Avdv – Seu filme é uma produção genuinamente holandesa… 

L.L – É uma longa história. O negócio é que eu escrevi um  roteiro em holandês, pelo qual se interessaram muitos produtores, mas nenhum conseguiu resolver a questão do financiamento, porque as emissoras de TV se recusaram a cooperar, embora eu tivesse um elenco formado por atores holandeses muito famosos.  Então pensei: ‘esqueça a Holanda, vou fazer o filme em inglês’.  Paid  resulta da adaptação de um outro roteiro meu para o inglês.

Avdv – e foi financiado por um único produtor, também holandês.

L.L – Eu havia feito um filme pequeno, chamado Jewel of Death, na época em que  ainda era estudante.  Foi por acreditar no meu talento que o produtor  de Paid, Sylvester Slavenburg,  decidiu investir no filme, sendo ele mesmo um empresário do setor da construção civil.  É possível que prossigamos em mais alguns projetos, quem sabe…

Avdv – Além de atores brasileiros, a trilha sonora também ficou a cargo de um brasileiro, Jaques Morelembaum.  Por quê?

L.L – Eu buscava um bom compositor, que não fosse holandês, por uma questão de gosto mesmo.  Não há a mínima sensualidade na música deles…(dos compositores holandeses).
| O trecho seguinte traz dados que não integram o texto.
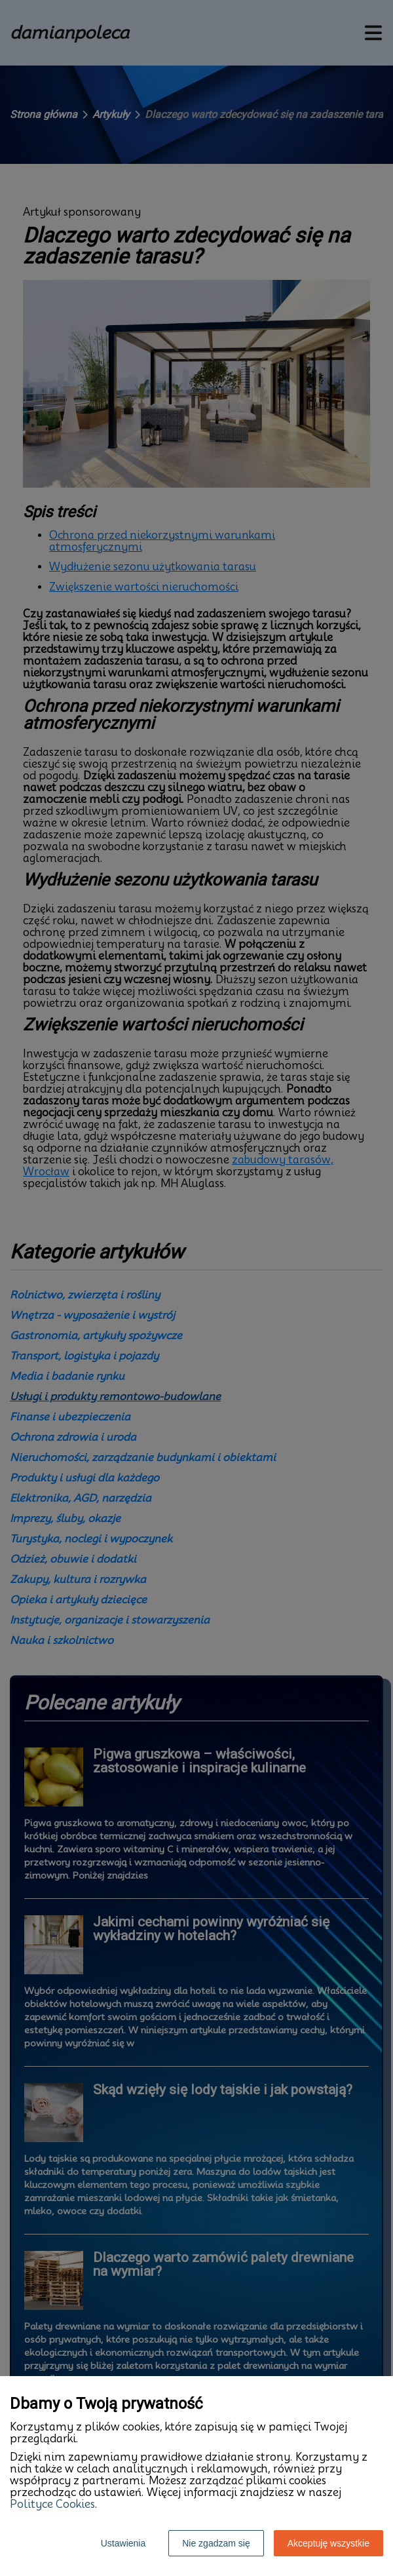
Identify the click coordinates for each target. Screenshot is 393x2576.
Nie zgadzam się (216, 2543)
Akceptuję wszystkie (328, 2543)
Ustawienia (123, 2543)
Eu pensava o tempo todo: “Eu quero um compositor brasileiro, eu quero um compositor brasileiro”. Fui apresentado a Jaques por amigos, e senti-me honrado por ele aceitar compor para meu filme.

Avdv – Quando a trilha sonora estará disponível no mercado? 

L.L –Ainda  não sabemos. Temos o direito de executar a trilha no filme(a canção final é interpretada por Paula Morelembaum, esposa de Jaques), mas o lançamento do disco está a cargo de Jaques. Estamos cuidando desta estratégia e o disco deve sair por um selo francês.

Avdv – Que há de tão especial no trabalho com brasileiros?

L.L – Os brasileiros são muito positivos, muito otimistas. Aqui na Holanda, é diferente: ninguém parece muito satisfeito com as conquistas alheias(ri). Se você diz: “Ah, eu consegui fulano para meu filme”, as pessoas olham com suspeita. Meu contato com o Brasil não é recente. Meu melhor amigo na escola era  filho de um exilado político brasileiro, que vivia aqui na Holanda. Como nada é por acaso, eu me casei com uma brasileira  e hoje ela é o meu elo de ligação com o país.

Avdv – Você fará mais dois filmes envolvendo o Brasil. Gosta particularmente do país?

L.L – Ainda não posso entrar em detalhes sobre os próximos projetos. Um deles, Play me the samba, abordará o romance entre duas pessoas maduras – uma aristocrata européia e um sambista -  que se reencontram 50 anos depois. O roteiro é  inspirado na música de Ataulfo Alves. O outro projeto, The Aquiver(para o qual está cotada a atriz Giovanna Antonelli)  tratará da escassez de água dos próximos 20 anos. Neste filme, eu quero mostrar o outro lado do Brasil; não o Brasil das favelas, da violência e da pobreza. Eu me sinto muito bem no Brasil. Na verdade, é muito difícil escolher onde morar. A mentalidade holandesa é de uma estreiteza e tanto…As pessoas dizem: “Oh, o Brasil é muito perigoso!”. Mas eu, eu só tenho coisas boas a dizer do Brasil.